Real extracted Ketton network¶
This is the shipped longest-axis-spanning network extracted from the segmented
Ketton image. It is small enough to solve quickly and representative enough to
show the practical change in Kabs.
ketton_path = data_path() / "ketton_network_zspanning_voids.h5"
ketton = load_hdf5(ketton_path)
print("File:", ketton_path)
print("Np, Nt =", ketton.Np, ketton.Nt)
print("throat keys =", sorted(ketton.throat.keys()))
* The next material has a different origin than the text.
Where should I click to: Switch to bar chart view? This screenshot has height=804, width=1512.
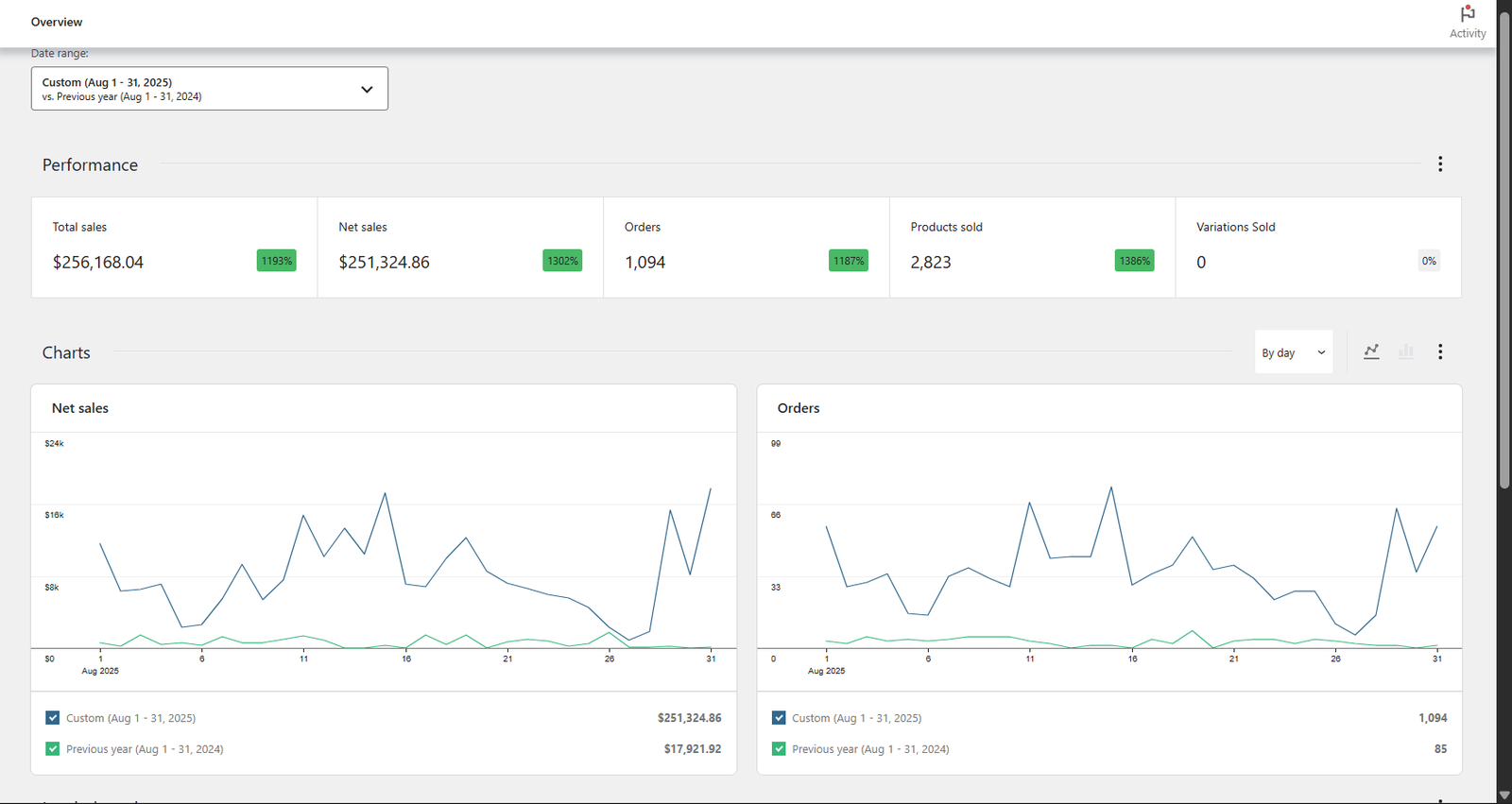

print("pore keys =", sorted(ketton.pore.keys()))
print(
"has conduit sub-lengths =",
all(
name in ketton.throat
for name in ("pore1_length", "core_length", "pore2_length")
),
)
File: /Users/dtvolpatto/Work/voids/examples/data/ketton_network_zspanning_voids.h5
Np, Nt = 140 211
throat keys = ['area', 'diameter_equivalent', 'diameter_inscribed', 'direct_length', 'global_peak', 'length', 'perimeter', 'phases', 'radius_inscribed', 'shape_factor', 'volume']
pore keys = ['area', 'diameter_equivalent', 'diameter_inscribed', 'extended_diameter', 'geometric_centroid', 'global_peak', 'local_peak', 'phase', 'radius_inscribed', 'region_label', 'region_volume', 'surface_area', 'volume']
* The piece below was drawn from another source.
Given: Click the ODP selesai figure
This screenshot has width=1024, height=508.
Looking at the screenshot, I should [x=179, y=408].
has conduit sub-lengths = False
rock_models = (
"generic_poiseuille",
"valvatne_blunt_throat",
"valvatne_blunt",
)
rock_rows: list[dict[str, float | str]] = []
rock_conductance: dict[str, np.ndarray] = {}
for model in rock_models:
rock_conductance[model] = throat_conductance(ketton, viscosity=1.0e-3, model=model)
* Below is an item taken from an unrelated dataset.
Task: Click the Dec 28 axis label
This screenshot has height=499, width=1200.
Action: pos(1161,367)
metrics = run_singlephase_case(
ketton,
axis="z",
model=model,
viscosity=1.0e-3,
pin=2.0e5,
pout=1.0e5,
)
rock_rows.append({"model": model, **metrics})
rock_df = pd.DataFrame(rock_rows)
rock_df
| model | Q | k_abs | g_mean | g_median | g_min | g_max | |
|---|---|---|---|---|---|---|---|
| 0 | generic_poiseuille | 1.331547e-07 | 4.235422e-12 | 5.093501e-12 | 8.214590e-14 | 3.609531e-17 | 1.287341e-10 |
| 1 | valvatne_blunt_throat | 3.607278e-07 | 1.147413e-11 | 8.990595e-12 | 1.599748e-13 | 6.809057e-17 | 2.623063e-10 |
| 2 | valvatne_blunt | 3.607278e-07 | 1.147413e-11 | 8.990595e-12 | 1.599748e-13 | 6.809057e-17 | 2.623063e-10 |
ratio_throat = np.divide(
rock_conductance["valvatne_blunt"],
rock_conductance["generic_poiseuille"],
out=np.full_like(rock_conductance["generic_poiseuille"], np.nan, dtype=float),
where=rock_conductance["generic_poiseuille"] > 0,
)
ratio_summary = (
pd.Series(ratio_throat)
.quantile([0.05, 0.25, 0.50, 0.75, 0.95])
.rename("g_valvatne_over_g_generic")
)
ratio_summary
0.05 1.007310
0.25 1.284929
0.50 1.832741
0.75 2.608757
0.95 3.950829
Name: g_valvatne_over_g_generic, dtype: float64
full_equals_throat_only = np.allclose(
rock_conductance["valvatne_blunt"],
rock_conductance["valvatne_blunt_throat"],
)
print(
"valvatne_blunt == valvatne_blunt_throat on this dataset:", full_equals_throat_only
)
valvatne_blunt == valvatne_blunt_throat on this dataset: True
The shipped Ketton example does not contain pore-throat-pore conduit-length
decomposition, so valvatne_blunt collapses to the throat-only shape-factor
variant here. The difference relative to generic_poiseuille is therefore purely
the effect of the non-circular single-phase conductance closure.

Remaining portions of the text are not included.